Aber Repräsentanz, echte, mit Sinn und Einblick in das Leben des entsprechenden diversen Charakters, und nicht nur zur Quotenerfüllung oder um sich tolerant zu fühlen, kann Menschen wie mir Hoffnung geben. Glück. Das kurze Gefühl, akzeptiert zu werden, oder sogar langfristig eine Perspektive.

Und spätestens im Fernsehen darf es auch gern einfach Quote sein. Wenn die Gesellschaft abgebildet wird, gehören schwarze, arabisch aussehende, asiatische, homosexuelle, transsexuelle, behinderte, und sonst alle Charaktere einfach mit ins Bild, die eben in der Gesellschaft auch vorkommen.

Wo zum Beispiel bleibt die Nichelle Nichols für Behinderte? Wer sie nicht kennt, das ist Uhura aus der originalen Star Trek-Serie.
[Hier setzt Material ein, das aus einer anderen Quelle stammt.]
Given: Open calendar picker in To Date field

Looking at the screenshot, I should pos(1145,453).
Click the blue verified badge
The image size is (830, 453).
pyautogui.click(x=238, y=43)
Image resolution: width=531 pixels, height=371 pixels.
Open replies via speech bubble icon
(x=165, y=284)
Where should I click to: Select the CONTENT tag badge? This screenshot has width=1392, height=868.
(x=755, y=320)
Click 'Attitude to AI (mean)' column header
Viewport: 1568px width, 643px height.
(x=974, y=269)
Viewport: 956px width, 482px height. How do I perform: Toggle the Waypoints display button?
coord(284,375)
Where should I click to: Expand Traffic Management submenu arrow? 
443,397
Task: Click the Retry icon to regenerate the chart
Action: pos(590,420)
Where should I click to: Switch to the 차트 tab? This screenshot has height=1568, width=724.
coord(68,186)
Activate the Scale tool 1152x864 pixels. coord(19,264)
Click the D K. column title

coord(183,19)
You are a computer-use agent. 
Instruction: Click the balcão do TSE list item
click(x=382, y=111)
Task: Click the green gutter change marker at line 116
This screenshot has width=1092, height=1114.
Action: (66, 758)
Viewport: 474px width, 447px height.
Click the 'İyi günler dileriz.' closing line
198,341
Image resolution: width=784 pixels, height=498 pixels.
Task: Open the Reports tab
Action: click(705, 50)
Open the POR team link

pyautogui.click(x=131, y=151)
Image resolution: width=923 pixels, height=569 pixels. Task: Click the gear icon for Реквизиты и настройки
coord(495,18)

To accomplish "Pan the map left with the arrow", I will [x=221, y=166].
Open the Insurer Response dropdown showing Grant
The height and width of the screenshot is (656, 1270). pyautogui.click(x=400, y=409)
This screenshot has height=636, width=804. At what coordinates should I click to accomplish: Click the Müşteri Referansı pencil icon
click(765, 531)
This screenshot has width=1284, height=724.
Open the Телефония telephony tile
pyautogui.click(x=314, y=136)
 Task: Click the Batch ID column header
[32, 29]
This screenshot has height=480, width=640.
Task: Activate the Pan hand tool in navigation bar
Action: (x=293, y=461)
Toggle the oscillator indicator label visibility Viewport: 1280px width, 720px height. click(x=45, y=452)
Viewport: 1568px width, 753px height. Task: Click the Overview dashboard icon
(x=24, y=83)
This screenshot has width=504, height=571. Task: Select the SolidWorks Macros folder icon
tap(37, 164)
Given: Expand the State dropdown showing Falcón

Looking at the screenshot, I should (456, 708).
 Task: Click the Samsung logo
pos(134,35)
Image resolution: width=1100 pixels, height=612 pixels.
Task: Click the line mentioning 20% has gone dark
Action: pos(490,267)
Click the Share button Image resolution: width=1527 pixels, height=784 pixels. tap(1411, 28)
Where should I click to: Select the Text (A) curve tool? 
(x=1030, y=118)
Sie wollte nach der ersten Staffel aussteigen, wurde aber von Martin Luther King dazu überredet, weiter mitzumachen, weil sie damit ein Leuchtfeuer der Hoffnung für Afroamerikaner war. Sie wird sowohl von schwarzen AstronautInnen, als auch von einflussreichen SchauspielerInnen wie Whoopie Goldberg als DER Faktor angesehen, der ihnen Mut machte, ihre Träume zu leben. Das alles nur, weil sie gleichberechtigt auf der Brücke der Enterprise saß und ein paar Sätze von sich geben durfte. Obwohl ihr die meisten Zeilen schon gestrichen wurden. Eine einzelne gute Repräsentation einer Minderheit kann also schon Welten bewegen.

Übrigens hatte ich das gleiche Glücksgefühl, nur noch viel intensiver, als mich eine Freundin auf die Graphic Novels von Daniela Schreiter gebracht hat. In 'Schattenspringer' verarbeitet die Zeichnerin ihr Leben mit Asperger. Und ich habe beim Lesen geheult. So sehr hat mich noch nie jemand verstanden, schien mir. Nicht mal meine Eltern.